◆ GIVEN EXERCISE
Rewrite the entries below, changing every "Where should I click to" to "Which spot should I click to" and keeping all other text the same.

** Start PROVIDED RECORDS **

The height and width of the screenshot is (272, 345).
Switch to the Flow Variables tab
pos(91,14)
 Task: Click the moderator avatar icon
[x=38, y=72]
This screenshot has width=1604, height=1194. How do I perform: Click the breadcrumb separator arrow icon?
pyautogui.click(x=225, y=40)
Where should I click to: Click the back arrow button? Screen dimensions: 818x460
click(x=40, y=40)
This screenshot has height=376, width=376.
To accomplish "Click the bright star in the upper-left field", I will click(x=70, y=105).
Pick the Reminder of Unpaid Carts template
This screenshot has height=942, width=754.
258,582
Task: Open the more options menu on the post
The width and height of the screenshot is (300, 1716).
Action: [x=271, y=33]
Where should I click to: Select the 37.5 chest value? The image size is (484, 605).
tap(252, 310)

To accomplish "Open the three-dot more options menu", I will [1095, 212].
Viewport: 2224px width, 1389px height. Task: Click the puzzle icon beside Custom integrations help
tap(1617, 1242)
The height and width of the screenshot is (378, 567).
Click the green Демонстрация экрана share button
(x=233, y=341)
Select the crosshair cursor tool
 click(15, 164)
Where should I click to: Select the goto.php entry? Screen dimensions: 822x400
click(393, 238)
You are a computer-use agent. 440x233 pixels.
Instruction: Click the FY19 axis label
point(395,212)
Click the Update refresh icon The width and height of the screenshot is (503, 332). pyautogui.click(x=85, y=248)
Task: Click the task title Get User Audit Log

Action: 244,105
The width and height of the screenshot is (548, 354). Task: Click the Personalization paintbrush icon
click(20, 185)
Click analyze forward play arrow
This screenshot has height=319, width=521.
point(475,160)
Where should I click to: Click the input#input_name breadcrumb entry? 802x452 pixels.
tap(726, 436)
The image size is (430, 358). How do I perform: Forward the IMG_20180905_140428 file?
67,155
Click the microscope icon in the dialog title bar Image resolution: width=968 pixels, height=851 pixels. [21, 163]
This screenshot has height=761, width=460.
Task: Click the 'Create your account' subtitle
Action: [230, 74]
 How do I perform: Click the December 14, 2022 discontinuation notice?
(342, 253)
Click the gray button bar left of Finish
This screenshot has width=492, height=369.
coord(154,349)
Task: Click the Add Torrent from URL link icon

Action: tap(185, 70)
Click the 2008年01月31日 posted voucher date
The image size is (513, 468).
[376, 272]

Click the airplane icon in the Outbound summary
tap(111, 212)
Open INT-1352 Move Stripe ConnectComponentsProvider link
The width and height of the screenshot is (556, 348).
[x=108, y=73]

** End PROVIDED RECORDS **

◆ EXERCISE ANSWER
The height and width of the screenshot is (272, 345).
Switch to the Flow Variables tab
pos(91,14)
 Task: Click the moderator avatar icon
[x=38, y=72]
This screenshot has width=1604, height=1194. How do I perform: Click the breadcrumb separator arrow icon?
pyautogui.click(x=225, y=40)
Which spot should I click to: Click the back arrow button? Screen dimensions: 818x460
click(x=40, y=40)
This screenshot has height=376, width=376.
To accomplish "Click the bright star in the upper-left field", I will click(x=70, y=105).
Pick the Reminder of Unpaid Carts template
This screenshot has height=942, width=754.
258,582
Task: Open the more options menu on the post
The width and height of the screenshot is (300, 1716).
Action: [x=271, y=33]
Which spot should I click to: Select the 37.5 chest value? The image size is (484, 605).
tap(252, 310)

To accomplish "Open the three-dot more options menu", I will [1095, 212].
Viewport: 2224px width, 1389px height. Task: Click the puzzle icon beside Custom integrations help
tap(1617, 1242)
The height and width of the screenshot is (378, 567).
Click the green Демонстрация экрана share button
(x=233, y=341)
Select the crosshair cursor tool
 click(15, 164)
Which spot should I click to: Select the goto.php entry? Screen dimensions: 822x400
click(393, 238)
You are a computer-use agent. 440x233 pixels.
Instruction: Click the FY19 axis label
point(395,212)
Click the Update refresh icon The width and height of the screenshot is (503, 332). pyautogui.click(x=85, y=248)
Task: Click the task title Get User Audit Log

Action: 244,105
The width and height of the screenshot is (548, 354). Task: Click the Personalization paintbrush icon
click(20, 185)
Click analyze forward play arrow
This screenshot has height=319, width=521.
point(475,160)
Which spot should I click to: Click the input#input_name breadcrumb entry? 802x452 pixels.
tap(726, 436)
The image size is (430, 358). How do I perform: Forward the IMG_20180905_140428 file?
67,155
Click the microscope icon in the dialog title bar Image resolution: width=968 pixels, height=851 pixels. [21, 163]
This screenshot has height=761, width=460.
Task: Click the 'Create your account' subtitle
Action: [230, 74]
 How do I perform: Click the December 14, 2022 discontinuation notice?
(342, 253)
Click the gray button bar left of Finish
This screenshot has width=492, height=369.
coord(154,349)
Task: Click the Add Torrent from URL link icon

Action: tap(185, 70)
Click the 2008年01月31日 posted voucher date
The image size is (513, 468).
[376, 272]

Click the airplane icon in the Outbound summary
tap(111, 212)
Open INT-1352 Move Stripe ConnectComponentsProvider link
The width and height of the screenshot is (556, 348).
[x=108, y=73]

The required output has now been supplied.